[Extract to read]:
# Can anyone help please? I can't figure out which way to hook everything up



## coderguy (Jan 10, 2011)

You could just run the red/white/yellow (left, right, video) from most components to the Denon and then the Denon's red/white/yellow output to the tv's av input.

That Denon is pretty aged; did you get it on Woot?

You aren't going to get any real surround sound with that Denon; I love them and have a Denon myself; but the AVR-2000 is basically an av (red/white/yellow) hub. I don't remember if it even supports video switching; so my whole post may be wrong.

You may look into an AVR-1912. The most recent version even has HDMI control protocol.


----------



## Bamalove (Jun 13, 2012)

I appreciate you replying and the advice. I have a JVC RX-558V as well that I've been using before I was offered this one. The JVC receiver would never play the back speakers I could never get it to do surround sound but I very well could have hooked it up wrong. Does it have to be digital to be able to get to the rear speakers and center?


----------



## cjosey0327 (Aug 11, 2012)

To be honest man, you should update your receiver, your not going to get very good video quality off of the "yellow" wire.


----------



## AllanJ (Nov 24, 2007)

How old is this receiver?

Are those all the jacks there are, or are there some others not pictured and blue or green in color?

You will want to run all of the video cables directly to the TV. The red and white audio cables can still be connected to this receiver.


----------



## diyorpay (Sep 21, 2010)

Your receiver is not capable of passing any HD video signals.

The highest video it has is standard def S-video.

You can plug your cable box into tv using HDMI or component green/blue/red video. Plus red/white audio or a digital audio depending on tv's inputs. Some HDMI pass audio so try that first. Might be only cable you need.

Hook up DVD player to tv using component green/blue/red video. Plus red/white audio or a digital audio.

XBox with HDMI cable to tv.

CD player to receiver on red/white CD in jacks.

i-Pod to receiver on VCR2 in red/white jacks if you have the right cable.

[Given data]:
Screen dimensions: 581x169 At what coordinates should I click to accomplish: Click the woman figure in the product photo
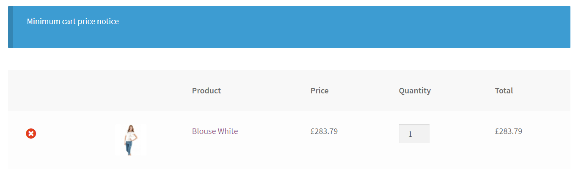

[To be done]: Copy word for word the passage of the receiver hookup thread between "## Bamalove (Jun" and "speakers and center?", inclusive.

[Exercise solution]:
## Bamalove (Jun 13, 2012)

I appreciate you replying and the advice. I have a JVC RX-558V as well that I've been using before I was offered this one. The JVC receiver would never play the back speakers I could never get it to do surround sound but I very well could have hooked it up wrong. Does it have to be digital to be able to get to the rear speakers and center?